▸ Source:
· · · · ·

# 3D vs Field



## Stash (Jun 1, 2002)

Some people like 3D more, some people like field more. Personal preference.

Field round is much more shooting, 112 arrows vs 30 or 40. Marked yardage, but some closer shots (20 feet) and many longer shots (80 yards). Sometimes it takes less time to shoot a full field round than it does for a 3D despite 3 or 4 times as many arrows, because generally there's no or little waiting. You shoot in groups of 4, but usually 2 at a time, and there's no delay while people bino the targets and take time making a yardage decision.

Best thing for you to do is just try one and decide for yourself if you like it or not.


----------



## Bigjono (Apr 21, 2009)

Field is great fun but I think it's struggled in North America for a while while numbers are still high in Europe. Both 3D and field are fun in their own way but field tells you more about your shooting and mental game than North American style 3D in my opinion. I've shot poorly at a 3D and scored 320 just by being lucky. If my form had been that bad in a field course it would have torn me a new one.
For once I agree with Stash, just give it a go and see what you think 😀


----------



## TRDJer (May 14, 2012)

Field is a ton of fun. I tried out two field shoots last summer and I plan on shooting as many as I can this summer. The number of people who shoot field seems to be significantly lower than 3D. There are also far fewer field shoots. They are pretty cheap to shoot. Something like $5-10 per shoot.You are shooting 4 arrows per target station. 

One of the big reasons I was more inclined to shoot field instead of 3D was significantly less risk of loosing an arrow somewhere in the bush when your new. That being said you could always shoot K50 class in 3D.

I've only shot 3D once, years ago and it was also quite fun. Either way its an entertaining morning/afternoon in the bush.


----------



## RoscoeP23 (Feb 27, 2013)

I have seen some field videos and would really like to try it. I shoot lots of 3-D. Cheers


----------



## giltyone (Nov 9, 2009)

My preference is Field over 3D. You get to verify shot execution with 3 arrows at each station at known yardage vs the one shot (unknown yardage) which may or may not be precisely executed. I've shot x's at 3D and still wonder if I was right on or lucky to be 'on'.


----------



## schnarrfuss (Mar 31, 2011)

If you like shooting arrows like I do then field is the way to go compared to 3D. I personally enjoy both and am fairly new to the field game.


----------



## creed dave (Nov 4, 2013)

I shot field for first time last week and I'm now building a bow just for field shoots . Had a blast , shooting 80 yards was something I had never tried, but didn't do to bad


----------



## Bigjono (Apr 21, 2009)

Depending on what kind of bow you shoot, you may need different set ups for field and 3D. My bow is tuned and bareshafted at 25m but the arrows are stiffer than a teenagers sock beyond 50. I would need to tune a set to around 45-50m to work well at field now.


----------



## Crunch (Nov 28, 2002)

"the arrows are stiffer than a teenagers sock beyond 50" 
Now that made me laugh, Jon


----------



## shootthewhatnow (Jan 29, 2008)

Bigjono said:


> Depending on what kind of bow you shoot, you may need different set ups for field and 3D. My bow is tuned and bareshafted at 25m but the arrows are stiffer than a teenagers sock beyond 50. I would need to tune a set to around 45-50m to work well at field now.





Crunch said:


> "the arrows are stiffer than a teenagers sock beyond 50"

· · · · ·

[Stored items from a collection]
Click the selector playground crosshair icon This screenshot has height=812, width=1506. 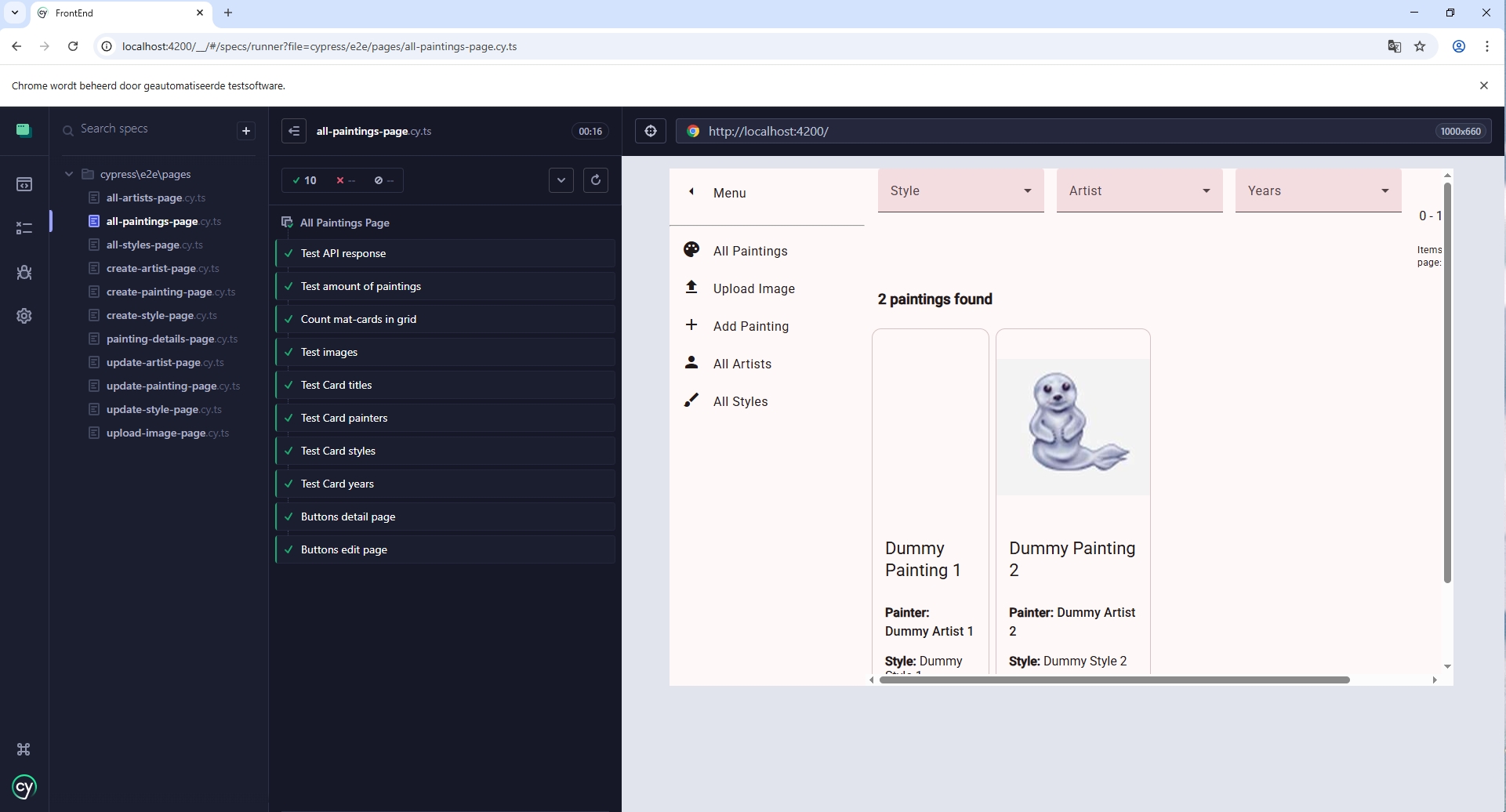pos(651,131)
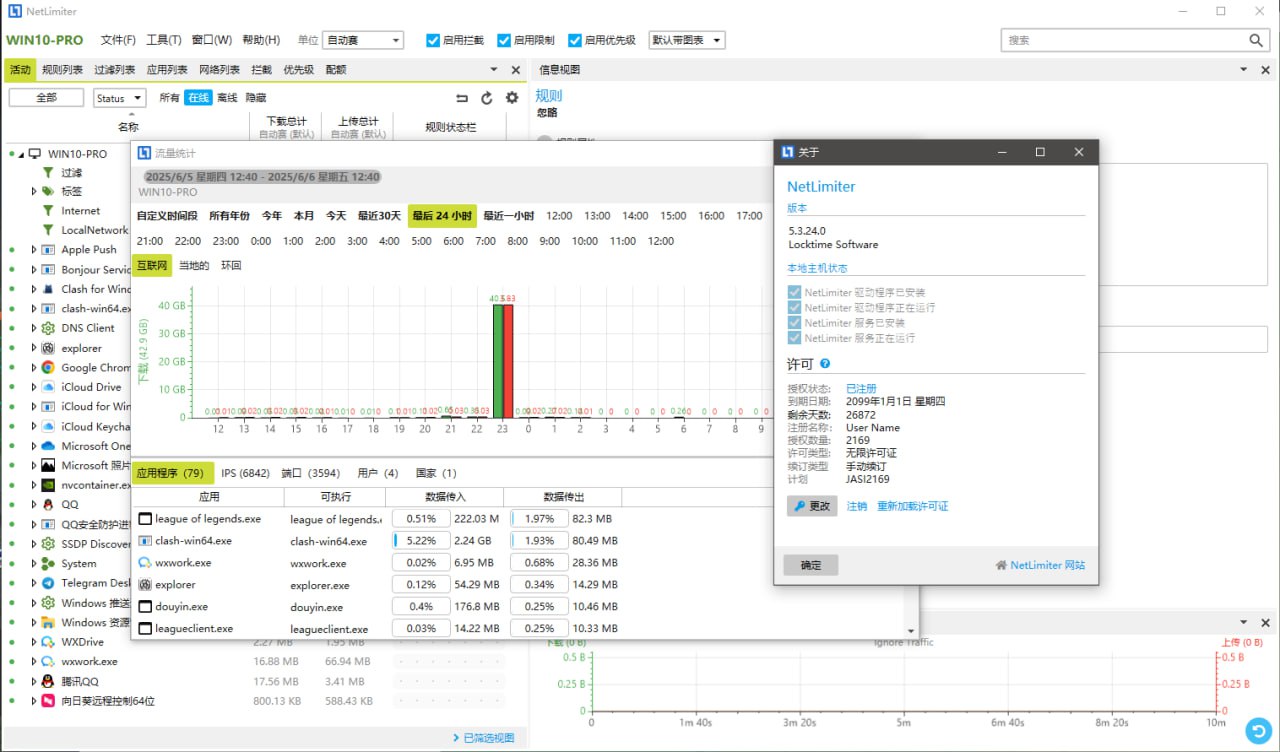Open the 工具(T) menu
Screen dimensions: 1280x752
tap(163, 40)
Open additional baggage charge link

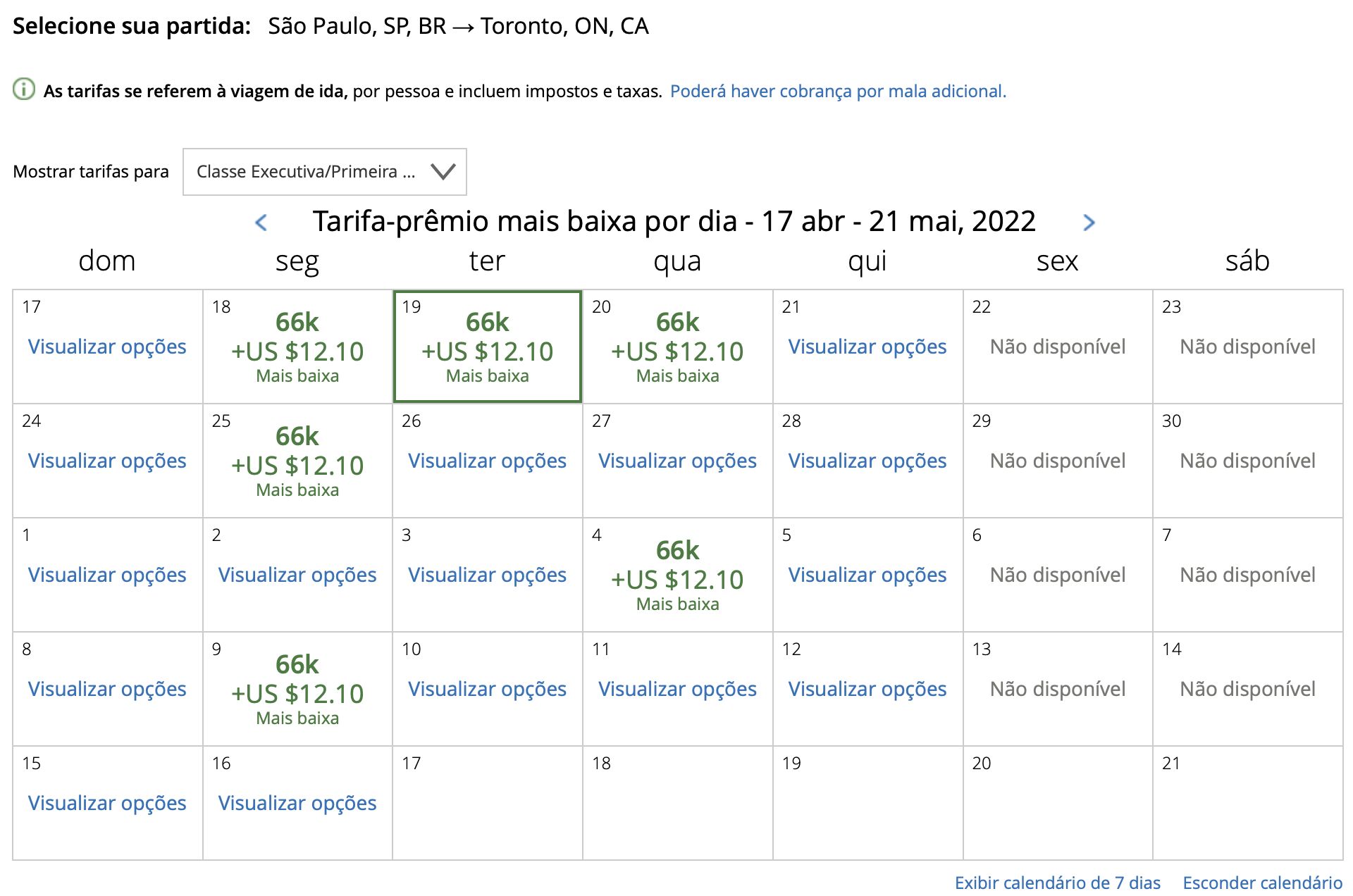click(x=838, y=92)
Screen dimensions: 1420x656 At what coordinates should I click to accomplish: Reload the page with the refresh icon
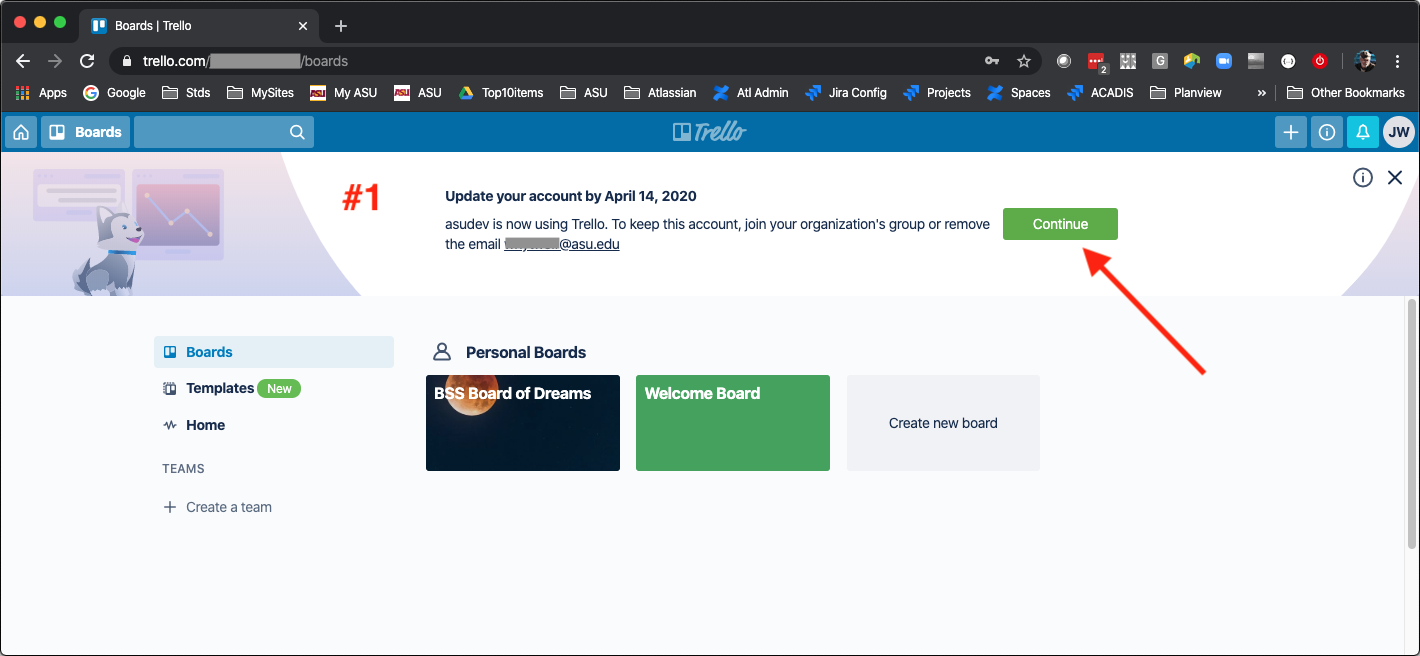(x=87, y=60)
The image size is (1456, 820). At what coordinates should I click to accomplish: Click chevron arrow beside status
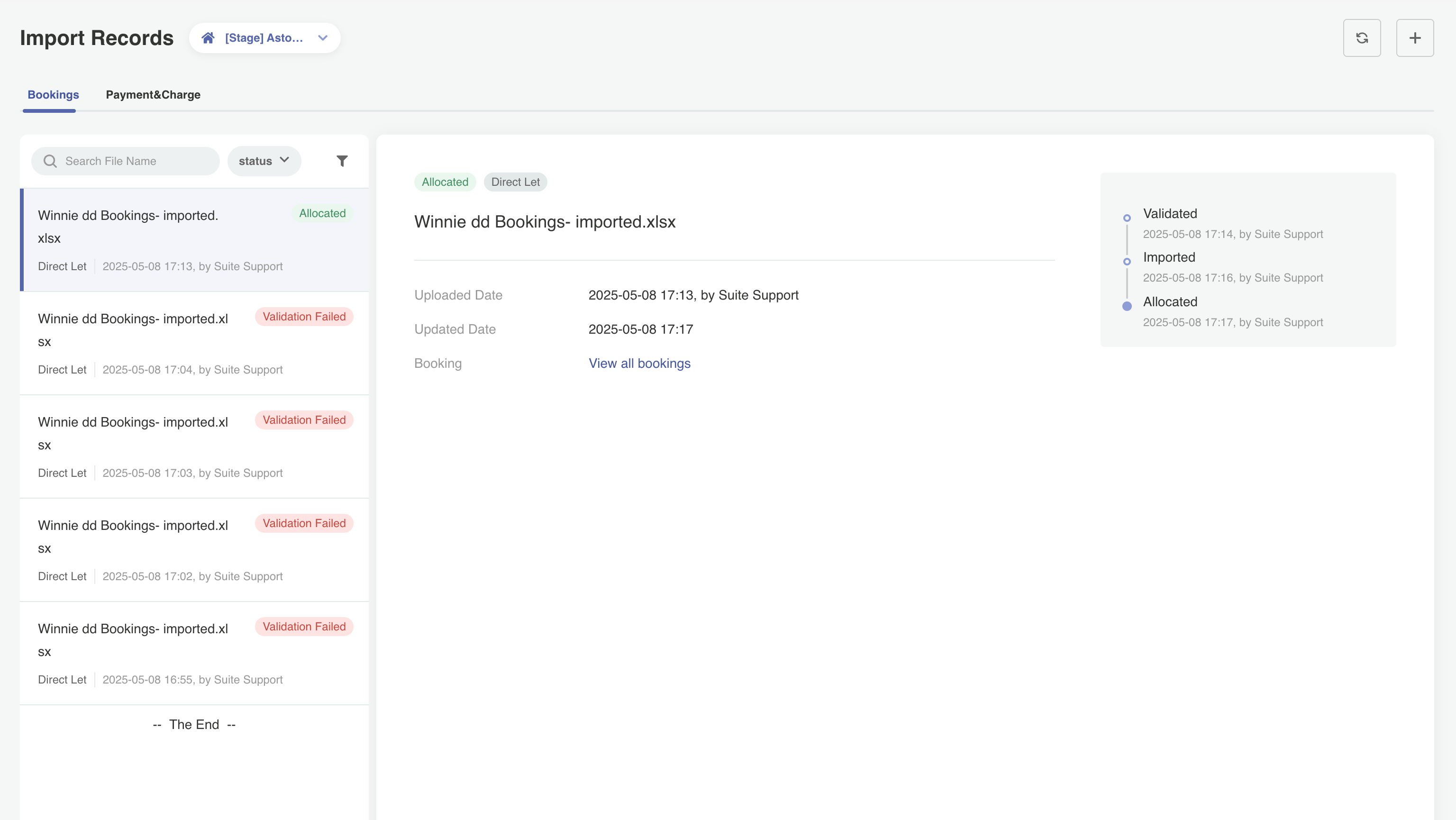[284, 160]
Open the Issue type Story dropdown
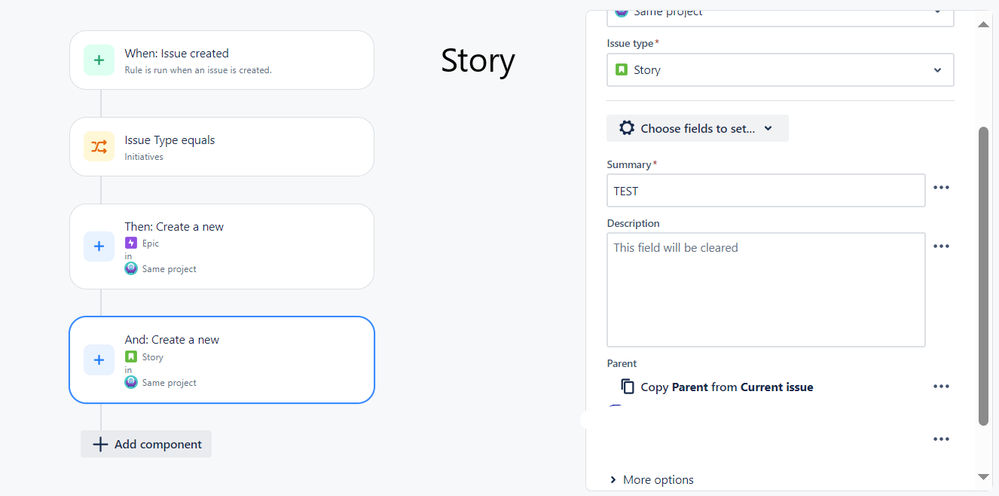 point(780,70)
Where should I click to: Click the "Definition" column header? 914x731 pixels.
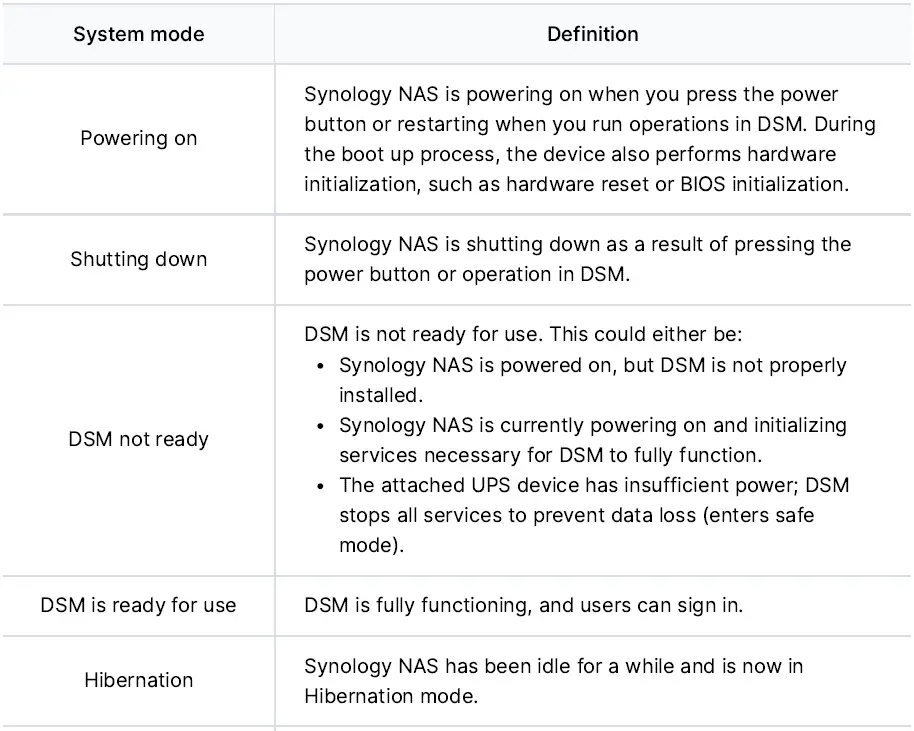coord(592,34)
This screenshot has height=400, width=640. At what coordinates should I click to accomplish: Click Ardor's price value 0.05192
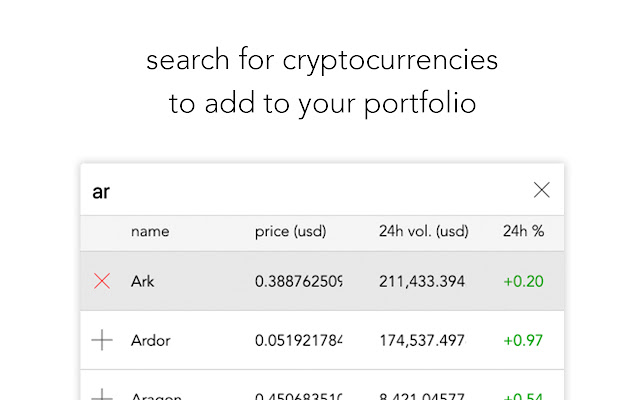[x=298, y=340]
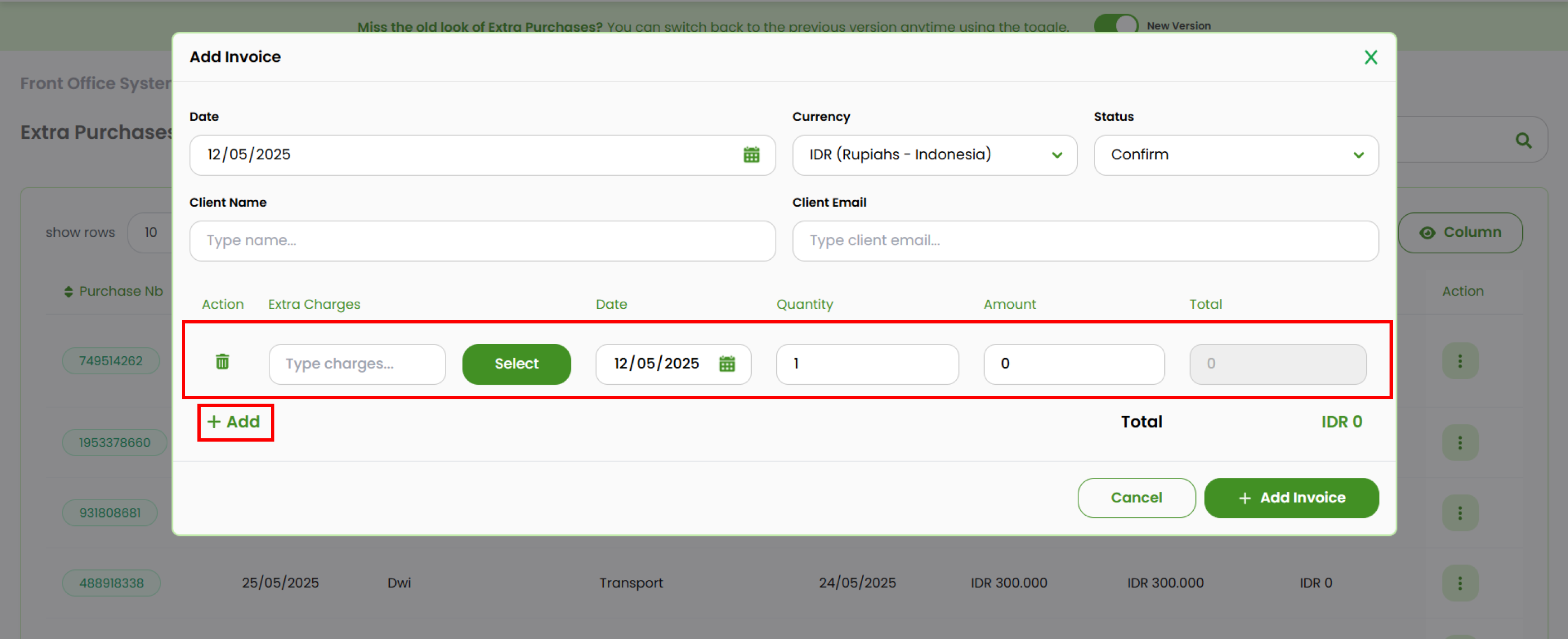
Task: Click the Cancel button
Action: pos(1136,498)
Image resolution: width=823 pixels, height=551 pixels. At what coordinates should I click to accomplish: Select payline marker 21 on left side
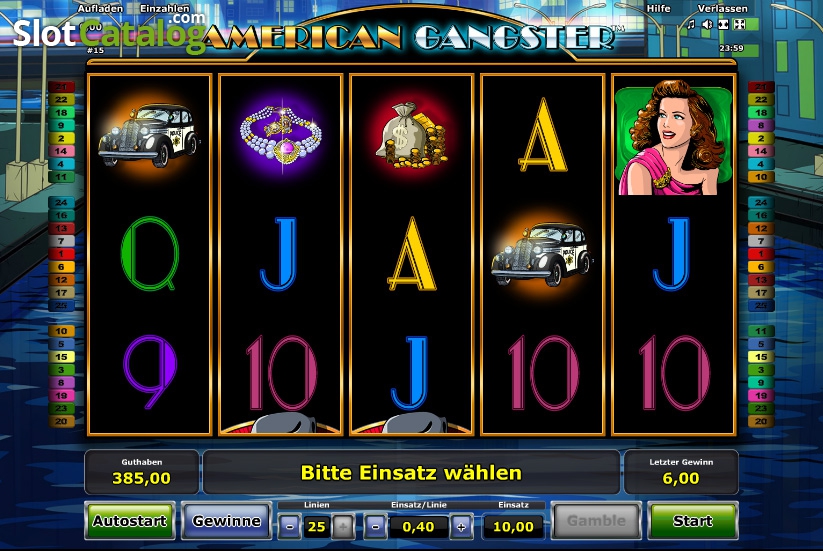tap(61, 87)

· · · · ·

▸ List of tasks:
A. In the 3D vs Field thread, which distinct usernames have a date earlier than 2010 shown beside them? Give each name once.
B. Quote the 3D vs Field thread word for word from "## TRDJer (May" up to and including "per target station.".

▸ Responses to the exercise:
A. Stash, Bigjono, giltyone, Crunch, shootthewhatnow

B.
## TRDJer (May 14, 2012)

Field is a ton of fun. I tried out two field shoots last summer and I plan on shooting as many as I can this summer. The number of people who shoot field seems to be significantly lower than 3D. There are also far fewer field shoots. They are pretty cheap to shoot. Something like $5-10 per shoot.You are shooting 4 arrows per target station.